At the EMEA Digital Identity Summit 2019 in London, Chris Parker, ecrime and digital lead, fraud response and recovery at the Royal Bank of Scotland, warned that cyber-criminals will always react and respond to better security methods, and so industry collaboration is key to staying ahead of them.
“There’s an awful lot of change going on, and it’s a cat and mouse game,” he said. “We need to recognize that everything we do [to prevent cybercrime] will cause a reaction [amongst cyber-criminals].”
Parker explained that security efforts have always had to evolve and improve to try and keep data safe from fraudsters, but as they have, attackers have also continued to adapt with new tactics that circumvent any improvements that have been made.
Fraudsters have come to realize, as their infrastructures have been taken down or taken over by law enforcement and their profits affected, “that they are not always the best at doing everything, and so they have started outsourcing their efforts to find experts on the black market.
“It’s taken us to a place where we’ve increasingly got a much better visibility of what’s happening, but fraudsters have found ways in which they can really focus on the skills need they need.”

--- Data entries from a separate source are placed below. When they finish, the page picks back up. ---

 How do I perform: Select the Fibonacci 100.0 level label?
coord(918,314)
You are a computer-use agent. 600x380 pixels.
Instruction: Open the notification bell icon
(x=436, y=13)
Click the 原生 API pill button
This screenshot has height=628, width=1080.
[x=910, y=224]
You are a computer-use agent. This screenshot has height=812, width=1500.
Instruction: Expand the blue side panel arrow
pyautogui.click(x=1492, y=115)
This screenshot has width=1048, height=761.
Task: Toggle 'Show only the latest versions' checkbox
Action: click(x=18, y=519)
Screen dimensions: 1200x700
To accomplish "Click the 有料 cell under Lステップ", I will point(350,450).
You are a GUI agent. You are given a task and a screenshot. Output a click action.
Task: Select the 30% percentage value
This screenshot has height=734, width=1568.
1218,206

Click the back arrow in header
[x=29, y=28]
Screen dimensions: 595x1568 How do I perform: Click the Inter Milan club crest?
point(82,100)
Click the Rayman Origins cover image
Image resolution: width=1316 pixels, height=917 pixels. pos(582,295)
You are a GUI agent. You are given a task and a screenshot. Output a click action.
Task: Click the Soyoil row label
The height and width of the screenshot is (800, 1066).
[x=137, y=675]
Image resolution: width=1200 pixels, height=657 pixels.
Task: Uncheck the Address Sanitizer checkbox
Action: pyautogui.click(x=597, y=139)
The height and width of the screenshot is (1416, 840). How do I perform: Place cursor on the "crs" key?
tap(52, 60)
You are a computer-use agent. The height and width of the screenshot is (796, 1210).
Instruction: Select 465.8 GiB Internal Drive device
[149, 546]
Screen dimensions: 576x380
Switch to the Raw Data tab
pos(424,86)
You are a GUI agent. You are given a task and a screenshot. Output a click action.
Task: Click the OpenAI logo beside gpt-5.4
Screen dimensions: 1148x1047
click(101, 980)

For that reason, an ‘us alone’ approach to security is not enough to prevent online fraud, and “we need to work across industry with law enforcement and peers.”
There is a lot of value in sharing threat intelligence data with each other, Parker added, because “we’ve seen that by sharing that intelligence and seeing what is affecting your peers before it impacts you, and vice-versa, you gain strength. Fraudsters are doing that – fraudsters are working in groups. If they can work in a collective, then we absolutely have to work as a collective to try and stop them.”